The areas of the practice we reviewed were visibly clean on the day of our site visit. Staff had access to adequate supplies of personal protective equipment. Staff were aware of the systems and processes to follow to ensure clinical specimens were handled safely in their role. The cleaning schedules were not signed in 1 room which we brought to the providers attention for actioning during our site visit. We saw that the clinical waste was appropriately secured in an outside storage area, and the staff had effective systems for clinical specimen management.

The practice held a copy of their latest IPC and hand hygiene audits. There were systems in place to support staff with infection, prevention and control (IPC). The practice employed a cleaning contractor. Staff immunisation history was available and where gaps were identified a risk assessment had been completed and referral made to their appointed occupational health team. Staff had completed infection prevention and control training and were aware of the systems and processes to follow to ensure clinical specimens were handled safely in their role.

Medicines optimisation

Score: 2

An analysis of the practice’s significant events showed that 6 of the 24 significant events related to the prescribing of medicines. Not all care home patients had been involved in their medicines reviews.

Leaders told us there was a system for recording and acting on safety alerts. Clinical staff we spoke with understood how to deal with these. Leaders told us alerts on the electronic patient records were used to inform staff when patients were prescribed high risk medicines. When patients did not engage with medicine reviews, leaders told us there were systems in place to address this. A non-medical prescriber told us there were regular reviews of their prescribing practice supported by clinical supervision and auditing of the effectiveness of their consultations and prescribing.

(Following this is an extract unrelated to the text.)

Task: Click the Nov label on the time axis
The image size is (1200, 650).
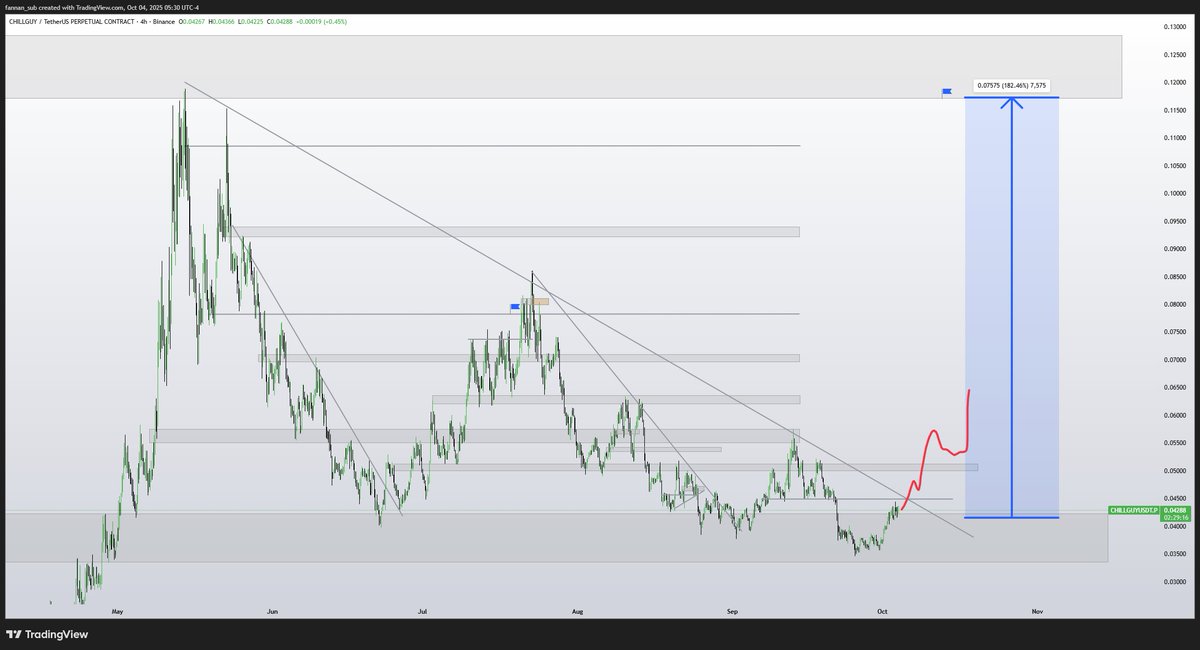Action: (x=1037, y=610)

Medicine reviews were carried out by both GPs and pharmacists. Our remote clinical searches found medicine reviews had not always contained detailed notes in those that were checked within the last 3 months. We found that repeat prescriptions were signed by an appropriate clinician before they were issued to patients.

There were policies in place to support medicines, management. For example, the monitoring of patients prescribed medicines that required monitoring and the management of Medicines and Healthcare products Regulatory Agency (MHRA) alerts. Our remote clinical searches showed processes were in place for monitoring patients’ health in relation to the use of medicines. However, improvement actions were required in medicine review consultation notes. These included discussions held with the patient, patients prescribed 12 plus inhalers per year and ensuring that women of childbearing age prescribed specific medicine to treat epilepsy were counselled on and advised on contraceptive support, as per current guidelines. We found 22% of patients prescribed a specific group of anticoagulant medicines and 4 out of 7 patients on a medicine used to treat mood disorders such as mania and bipolar disorder were overdue their monitoring. This was fed back to leaders for actioning.

National prescribing data showed that the practice was effective in ensuring that antimicrobial prescribing optimised patient outcomes and reduced the risk of adverse events and antimicrobial resistance. The practice had audits and quality improvement plan actions (QIP) in respect of medicines optimisation provided by the Integrated Care Board (ICB) to which the outcome would be evaluated in March 2025.